## The problem
Scale the listing lines starting at the one containing "Click the properties" and ending at the one containing "[x=144, y=43]": write them out again with the requests, multiplying each coordinate in the answers by 2.1. Round the results to whole numbers, with halves rounded up.
[Begin Given records]
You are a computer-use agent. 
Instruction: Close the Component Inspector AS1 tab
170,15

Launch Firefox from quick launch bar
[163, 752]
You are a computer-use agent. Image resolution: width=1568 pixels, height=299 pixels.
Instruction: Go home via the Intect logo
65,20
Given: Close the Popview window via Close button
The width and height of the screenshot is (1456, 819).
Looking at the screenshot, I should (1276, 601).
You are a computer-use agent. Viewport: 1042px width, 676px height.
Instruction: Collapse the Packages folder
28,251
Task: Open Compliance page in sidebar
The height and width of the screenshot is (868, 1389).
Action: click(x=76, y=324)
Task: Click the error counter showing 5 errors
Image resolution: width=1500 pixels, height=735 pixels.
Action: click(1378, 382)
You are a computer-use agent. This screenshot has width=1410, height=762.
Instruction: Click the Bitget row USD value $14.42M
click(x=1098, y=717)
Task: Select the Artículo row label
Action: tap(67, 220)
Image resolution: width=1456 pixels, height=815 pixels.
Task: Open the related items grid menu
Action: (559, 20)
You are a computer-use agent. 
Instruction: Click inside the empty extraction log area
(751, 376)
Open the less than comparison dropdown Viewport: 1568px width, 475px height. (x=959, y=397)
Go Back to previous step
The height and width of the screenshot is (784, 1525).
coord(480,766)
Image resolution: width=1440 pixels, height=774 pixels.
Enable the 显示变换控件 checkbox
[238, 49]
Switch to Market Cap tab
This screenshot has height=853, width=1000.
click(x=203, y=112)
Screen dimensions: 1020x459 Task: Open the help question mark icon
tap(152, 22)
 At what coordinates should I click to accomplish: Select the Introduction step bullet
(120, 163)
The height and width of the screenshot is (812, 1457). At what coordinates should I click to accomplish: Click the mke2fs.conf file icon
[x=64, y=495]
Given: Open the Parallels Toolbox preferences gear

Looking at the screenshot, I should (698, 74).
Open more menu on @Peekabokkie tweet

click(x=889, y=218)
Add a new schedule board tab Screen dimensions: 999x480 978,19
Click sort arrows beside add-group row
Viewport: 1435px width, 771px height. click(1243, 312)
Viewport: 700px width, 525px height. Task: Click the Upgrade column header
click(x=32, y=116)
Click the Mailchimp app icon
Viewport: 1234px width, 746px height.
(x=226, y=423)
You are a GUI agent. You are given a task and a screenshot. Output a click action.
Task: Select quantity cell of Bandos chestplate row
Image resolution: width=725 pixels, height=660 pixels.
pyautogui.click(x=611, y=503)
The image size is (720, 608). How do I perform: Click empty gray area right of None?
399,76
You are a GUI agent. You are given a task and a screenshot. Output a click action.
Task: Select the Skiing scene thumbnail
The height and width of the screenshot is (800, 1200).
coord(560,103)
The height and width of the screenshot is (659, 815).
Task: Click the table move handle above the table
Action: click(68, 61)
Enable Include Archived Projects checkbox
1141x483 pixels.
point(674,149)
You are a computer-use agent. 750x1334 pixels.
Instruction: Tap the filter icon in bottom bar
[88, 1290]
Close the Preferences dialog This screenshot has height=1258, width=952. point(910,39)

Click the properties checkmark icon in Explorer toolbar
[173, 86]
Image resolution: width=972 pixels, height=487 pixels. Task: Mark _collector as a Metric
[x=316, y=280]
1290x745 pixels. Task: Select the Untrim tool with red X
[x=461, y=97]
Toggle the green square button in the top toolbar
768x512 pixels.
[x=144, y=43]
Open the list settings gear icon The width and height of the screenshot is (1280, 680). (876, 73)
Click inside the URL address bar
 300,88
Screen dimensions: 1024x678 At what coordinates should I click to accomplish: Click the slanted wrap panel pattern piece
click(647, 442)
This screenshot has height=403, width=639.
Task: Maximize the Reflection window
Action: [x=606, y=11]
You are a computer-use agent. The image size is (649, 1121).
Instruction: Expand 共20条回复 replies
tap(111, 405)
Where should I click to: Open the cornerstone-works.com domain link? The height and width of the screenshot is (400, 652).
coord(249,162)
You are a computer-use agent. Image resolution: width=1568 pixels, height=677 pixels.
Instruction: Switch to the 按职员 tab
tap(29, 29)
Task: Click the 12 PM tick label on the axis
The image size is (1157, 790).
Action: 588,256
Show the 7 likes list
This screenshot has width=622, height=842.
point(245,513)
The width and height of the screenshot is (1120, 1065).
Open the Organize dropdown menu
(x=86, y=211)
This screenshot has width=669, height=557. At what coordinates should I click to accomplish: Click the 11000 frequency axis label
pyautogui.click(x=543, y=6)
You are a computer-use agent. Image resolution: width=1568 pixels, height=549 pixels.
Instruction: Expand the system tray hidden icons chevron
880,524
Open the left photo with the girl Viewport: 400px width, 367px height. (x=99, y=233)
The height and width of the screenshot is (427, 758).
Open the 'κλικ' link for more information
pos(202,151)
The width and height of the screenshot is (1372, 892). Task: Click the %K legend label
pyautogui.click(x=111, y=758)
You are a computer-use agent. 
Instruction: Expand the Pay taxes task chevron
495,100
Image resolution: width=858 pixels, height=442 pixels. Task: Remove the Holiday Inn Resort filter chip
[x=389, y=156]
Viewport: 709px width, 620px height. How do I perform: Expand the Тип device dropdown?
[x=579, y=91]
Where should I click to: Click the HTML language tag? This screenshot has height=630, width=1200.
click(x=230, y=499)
[End Given records]
## In response
Click the properties checkmark icon in Explorer toolbar
[363, 181]
Image resolution: width=972 pixels, height=487 pixels. Task: Mark _collector as a Metric
[x=664, y=588]
1290x745 pixels. Task: Select the Untrim tool with red X
[x=968, y=204]
Toggle the green square button in the top toolbar
768x512 pixels.
[x=302, y=90]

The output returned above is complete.